Now there are three choices when it comes to settling your divorce: litigation, mediation, or collaboration. Here's an introduction to this non-adversarial practice.
A new alternative to dispute resolution, "Collaborative Family Practice", is now the third resource in a lineup consisting of litigation, mediation, and collaboration. And like mediation, its closest neighbor, it is distinguished from litigation by employing non-adversarial techniques.
In a collaborative practice, the clients themselves conduct settlement negotiations with the lawyers by their sides so that client ownership of the process is combined with legal protection. These negotiations often take place during four-way meetings in which the lawyers act as advisors to the clients instead of taking charge of the process. The lawyers are present more as negotiation exemplars than as actual negotiators; when they do negotiate, they stop short of taking control away from their clients.
If the parties can't reach agreement, then the lawyers must withdraw, and neither they nor any member of their firms may represent the clients in subsequent litigation. This is to ensure that there is no "holding back": the participants are committed to reaching a reasonable settlement, and there's no room to maneuver for litigation leverage. The lawyers' attitude, which they must demonstrate to their clients, is that there will be no cross-examination later -- not even a thought of it. The matter will settle.

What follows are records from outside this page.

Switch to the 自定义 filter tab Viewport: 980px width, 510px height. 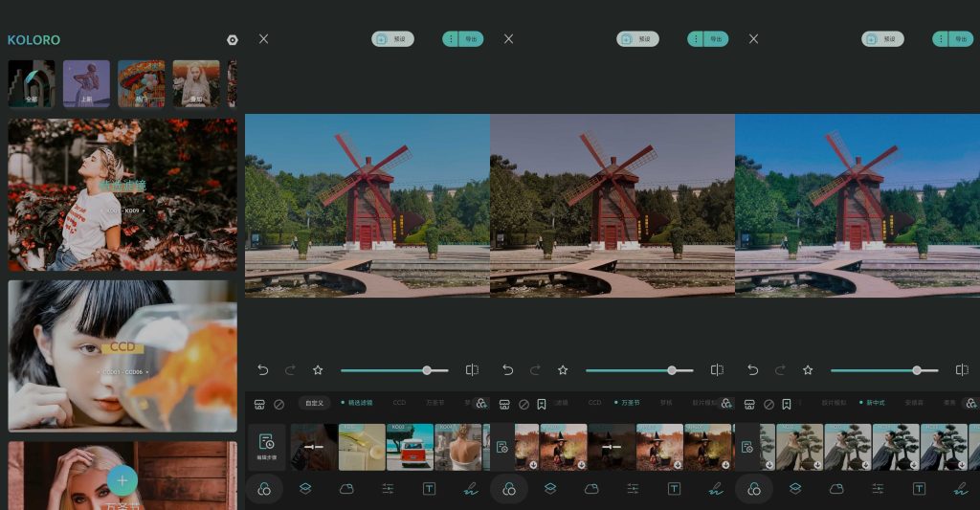pyautogui.click(x=315, y=404)
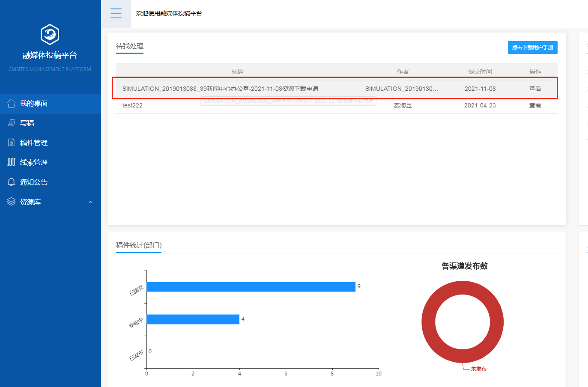
Task: Click 点击下载用户手册 button
Action: click(x=532, y=48)
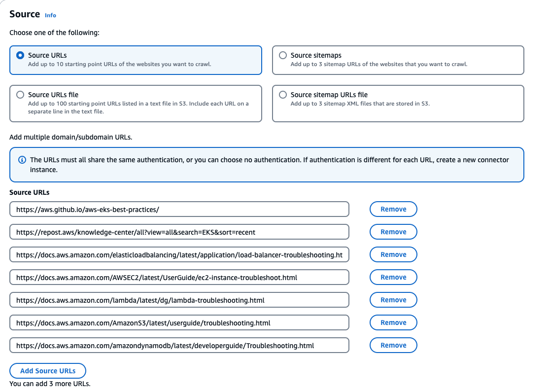Open the "Info" link beside the Source heading
The image size is (549, 392).
coord(50,15)
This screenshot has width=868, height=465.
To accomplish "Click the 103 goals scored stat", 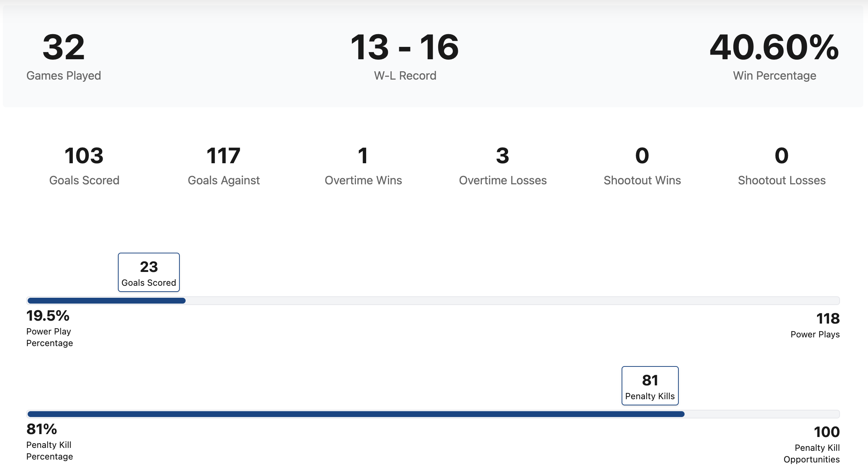I will (x=84, y=156).
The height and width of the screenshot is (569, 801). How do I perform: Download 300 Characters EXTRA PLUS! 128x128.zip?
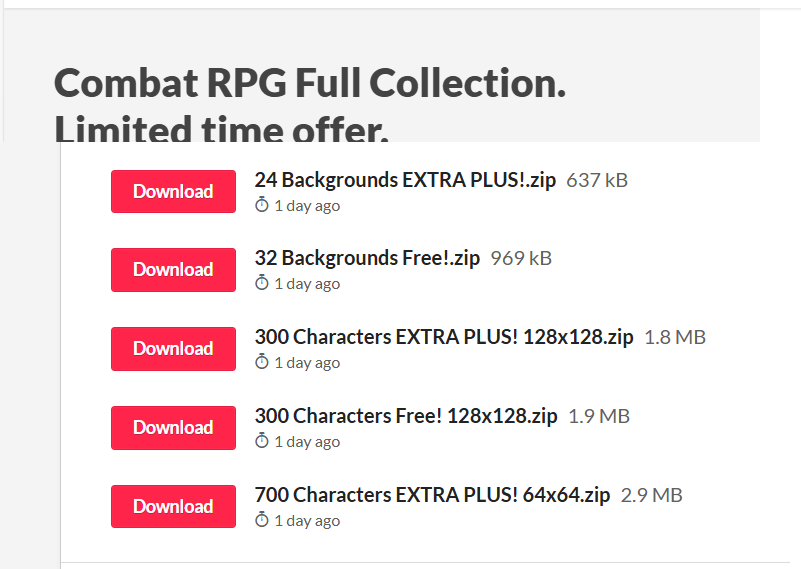[173, 349]
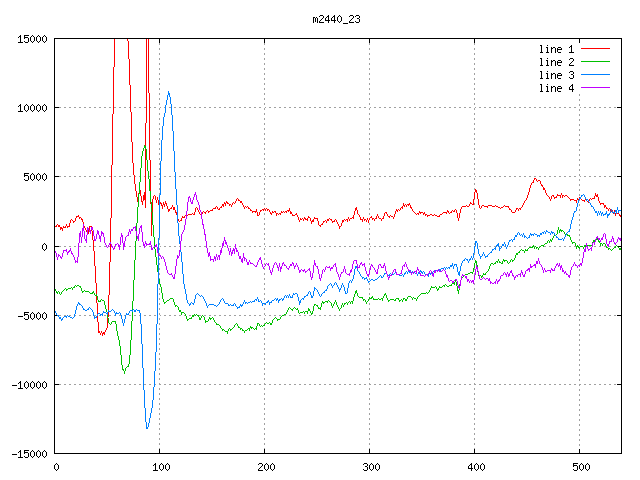
Task: Click the -5000 y-axis label
Action: 32,316
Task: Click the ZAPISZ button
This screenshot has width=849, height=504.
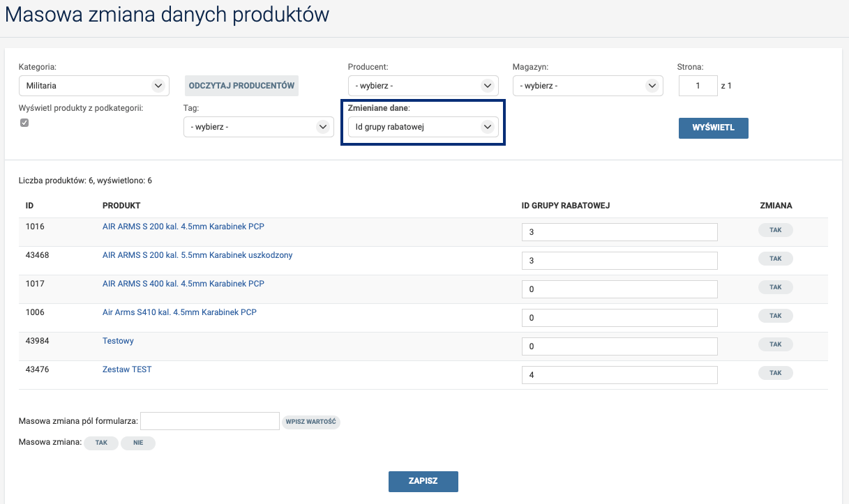Action: 423,482
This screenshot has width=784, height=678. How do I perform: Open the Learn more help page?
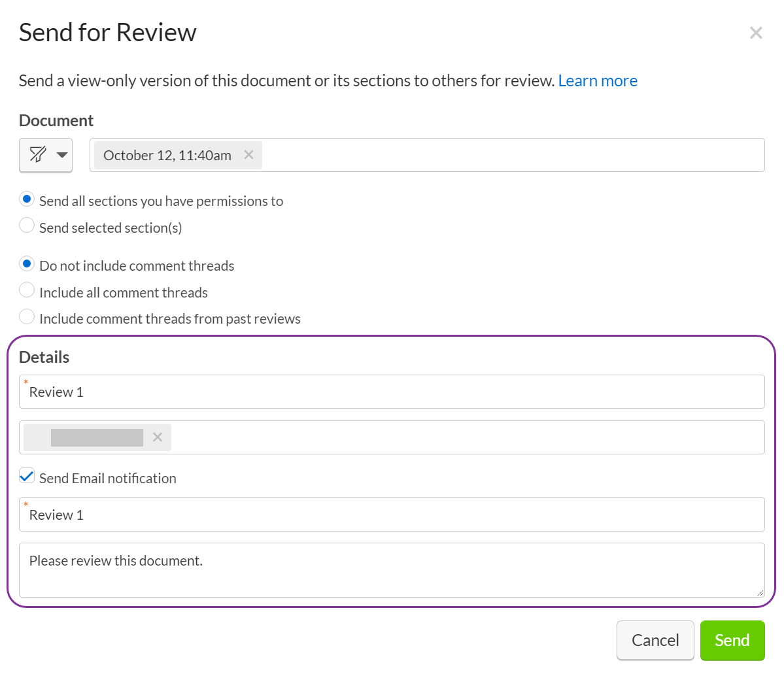[x=598, y=80]
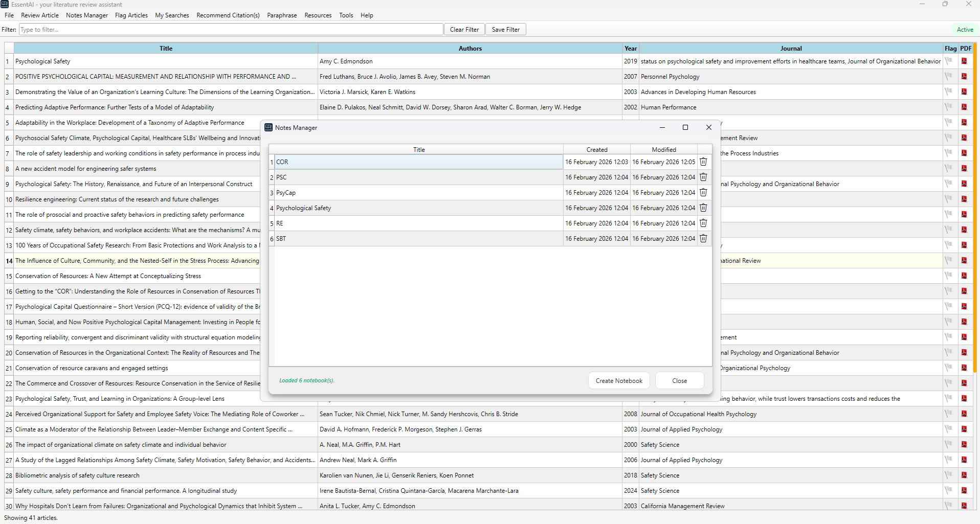Click trash icon next to RE notebook

(x=703, y=223)
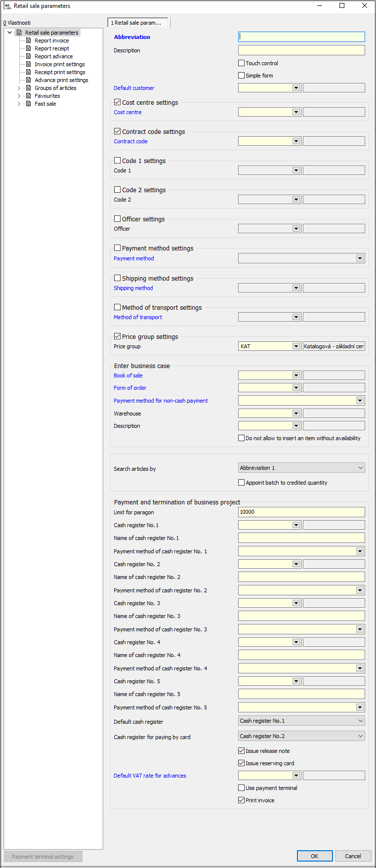Screen dimensions: 376x868
Task: Enable the Touch control checkbox
Action: [x=242, y=63]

|According to a paper presented at the 1998 Annual Conference of the Academy of Family Mediators, collaborative lawyers should:
Lawyers can bring to the negotiations their knowledge of the law, their ability to analyze problems in the legal context, and their experience in generating options to solve them. These attributes make vital contributions to the success of the collaborative approach. But collaborative law requires additional skills; for most lawyers, these are new skills. Having renounced the possibility of litigation, one cannot employ adversarial techniques -- such as threatening to "go to court" -- to advance the negotiations. One must find other means of persuasion; in a collaborative practice, the means of persuasion swing 180 degrees to adopt cooperative strategies.

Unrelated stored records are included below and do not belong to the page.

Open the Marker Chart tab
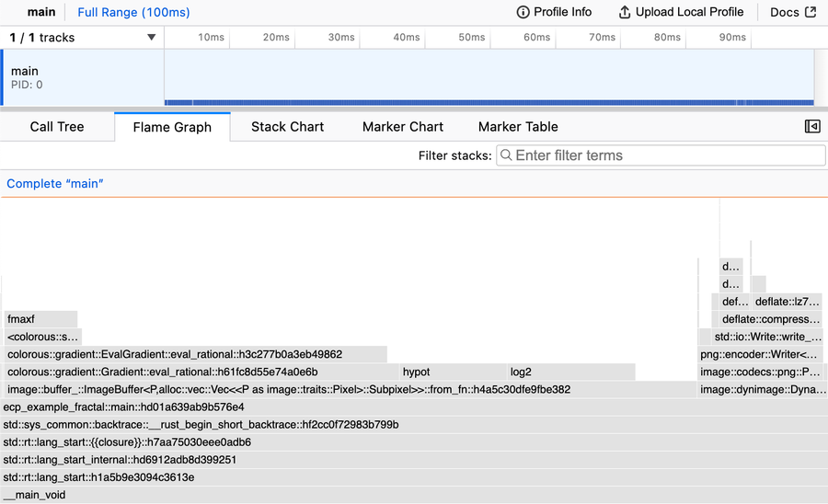Screen dimensions: 828x504 [403, 127]

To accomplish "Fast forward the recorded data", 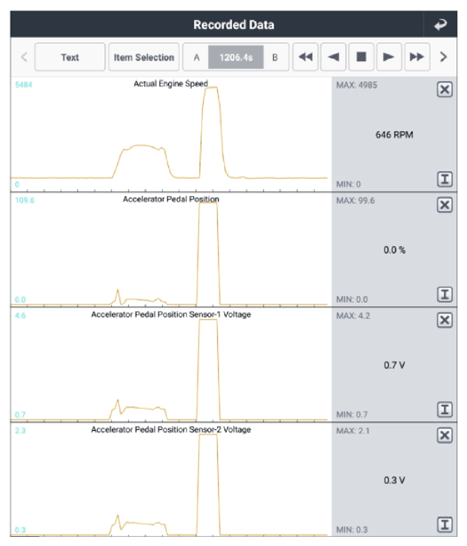I will [x=417, y=57].
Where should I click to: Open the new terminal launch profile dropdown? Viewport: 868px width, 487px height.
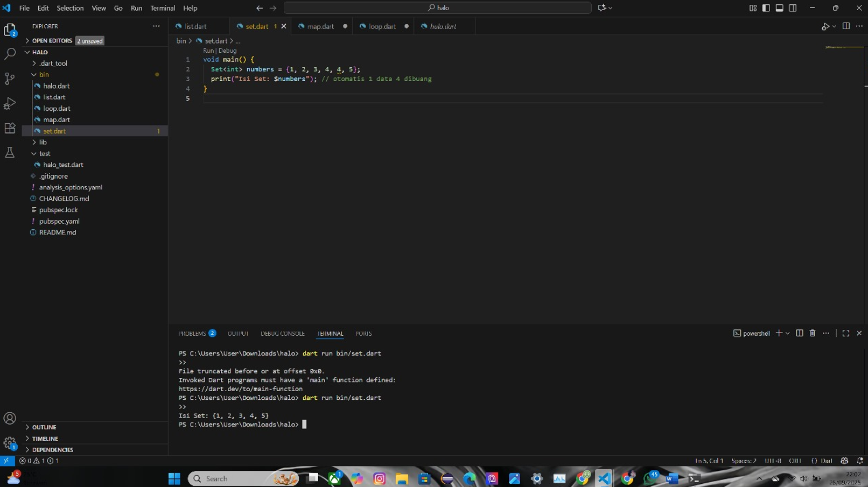(x=788, y=333)
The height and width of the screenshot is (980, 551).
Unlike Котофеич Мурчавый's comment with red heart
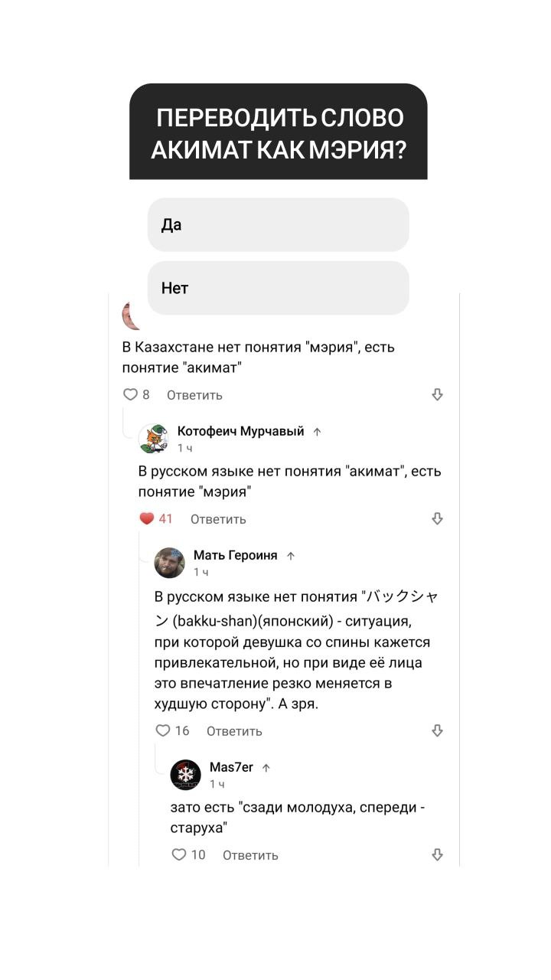click(x=147, y=519)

The four participants, with the clients themselves as the principal negotiators, work cooperatively to reach a mutually acceptable resolution of the issues. In order to carry out their roles, the clients usually require a crash course in communication skills and the rudiments of interest-based negotiations. Only so much of this can be instilled across the desk in the office; it is better learned by observing the lawyers at work in the actual negotiation sessions. This is the key to collaborative practice: the lawyers, through their own communication and their assistance in the negotiations, demonstrate how to resolve conflicts and reach agreement. Knowing that they're modeling techniques for their clients, the lawyers must be careful to act in the way they want their clients to act.
The collaborative method has an immediate appeal to many lawyers. Instead of using confrontation tactics and intimidating demands, the method reaches for the basic goodness in the individuals and looks for win-win solutions. Instead of accepting a byproduct of bitterness as the almost inevitable result of the process, it aims to create a renewed respect for -- or a better understanding of -- the other party, and a general feeling that the agreement was a job well done. And hopefully, the lessons learned about dignified conflict resolution will carry over to solve future problems.
Of course, not all negotiations will end in agreement, but most will -- simply because of the determination of all participants (including the collaborative lawyers) to reach that goal through fair and open dealing. But if, despite all this, settlement eludes them, the parties will have the satisfaction of knowing that they made every reasonable effort, and that the lack of success was not for want of trying. They'll also have a clearer understanding of the issues involved so that if the matter must be litigated, they'll be in a better position to instruct their trial counsel on the crux of the case -- saving both time and money.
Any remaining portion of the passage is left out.